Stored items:

+===+

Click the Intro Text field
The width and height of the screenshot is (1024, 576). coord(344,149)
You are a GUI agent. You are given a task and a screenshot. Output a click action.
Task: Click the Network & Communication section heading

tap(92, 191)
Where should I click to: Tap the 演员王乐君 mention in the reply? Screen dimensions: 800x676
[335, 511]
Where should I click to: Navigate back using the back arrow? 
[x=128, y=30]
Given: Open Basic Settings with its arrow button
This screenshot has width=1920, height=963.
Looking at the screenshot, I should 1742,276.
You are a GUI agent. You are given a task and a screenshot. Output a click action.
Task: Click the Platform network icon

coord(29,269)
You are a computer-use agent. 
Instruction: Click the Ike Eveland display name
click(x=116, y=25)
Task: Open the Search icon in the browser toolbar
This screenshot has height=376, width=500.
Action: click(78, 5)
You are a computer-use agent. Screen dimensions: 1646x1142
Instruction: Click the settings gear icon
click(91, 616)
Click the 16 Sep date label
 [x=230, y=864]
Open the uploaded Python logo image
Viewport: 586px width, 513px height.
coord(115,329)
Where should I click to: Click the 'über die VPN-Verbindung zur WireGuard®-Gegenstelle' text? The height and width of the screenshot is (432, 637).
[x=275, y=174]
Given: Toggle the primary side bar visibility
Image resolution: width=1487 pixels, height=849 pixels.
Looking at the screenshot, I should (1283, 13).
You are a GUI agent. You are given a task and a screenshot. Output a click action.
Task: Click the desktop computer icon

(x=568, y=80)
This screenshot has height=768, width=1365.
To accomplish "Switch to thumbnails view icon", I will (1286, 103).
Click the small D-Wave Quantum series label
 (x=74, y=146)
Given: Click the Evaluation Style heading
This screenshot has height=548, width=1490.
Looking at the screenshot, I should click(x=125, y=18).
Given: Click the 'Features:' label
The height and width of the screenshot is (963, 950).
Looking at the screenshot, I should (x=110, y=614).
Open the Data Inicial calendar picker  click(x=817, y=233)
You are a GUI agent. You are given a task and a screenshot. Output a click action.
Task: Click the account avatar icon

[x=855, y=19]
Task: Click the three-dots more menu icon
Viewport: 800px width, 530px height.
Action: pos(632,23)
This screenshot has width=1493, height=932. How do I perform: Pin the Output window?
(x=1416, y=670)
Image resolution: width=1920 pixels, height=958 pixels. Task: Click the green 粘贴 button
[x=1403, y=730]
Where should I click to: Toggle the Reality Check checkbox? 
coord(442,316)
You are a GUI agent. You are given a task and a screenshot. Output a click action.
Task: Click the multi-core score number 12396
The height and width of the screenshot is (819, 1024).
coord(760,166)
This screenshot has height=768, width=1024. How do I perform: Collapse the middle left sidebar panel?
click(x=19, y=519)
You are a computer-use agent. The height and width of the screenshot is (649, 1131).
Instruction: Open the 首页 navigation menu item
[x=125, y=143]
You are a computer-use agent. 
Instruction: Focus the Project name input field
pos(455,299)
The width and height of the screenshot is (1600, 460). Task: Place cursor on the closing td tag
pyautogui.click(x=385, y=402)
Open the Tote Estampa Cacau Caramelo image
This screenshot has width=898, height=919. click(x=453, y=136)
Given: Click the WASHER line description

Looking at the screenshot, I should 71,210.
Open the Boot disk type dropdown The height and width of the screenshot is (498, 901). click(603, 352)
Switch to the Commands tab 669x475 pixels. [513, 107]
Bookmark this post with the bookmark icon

+===+

What the task asks: Show all lines in the records above that hold "with".

Response:
Given: Open Basic Settings with its arrow button
Bookmark this post with the bookmark icon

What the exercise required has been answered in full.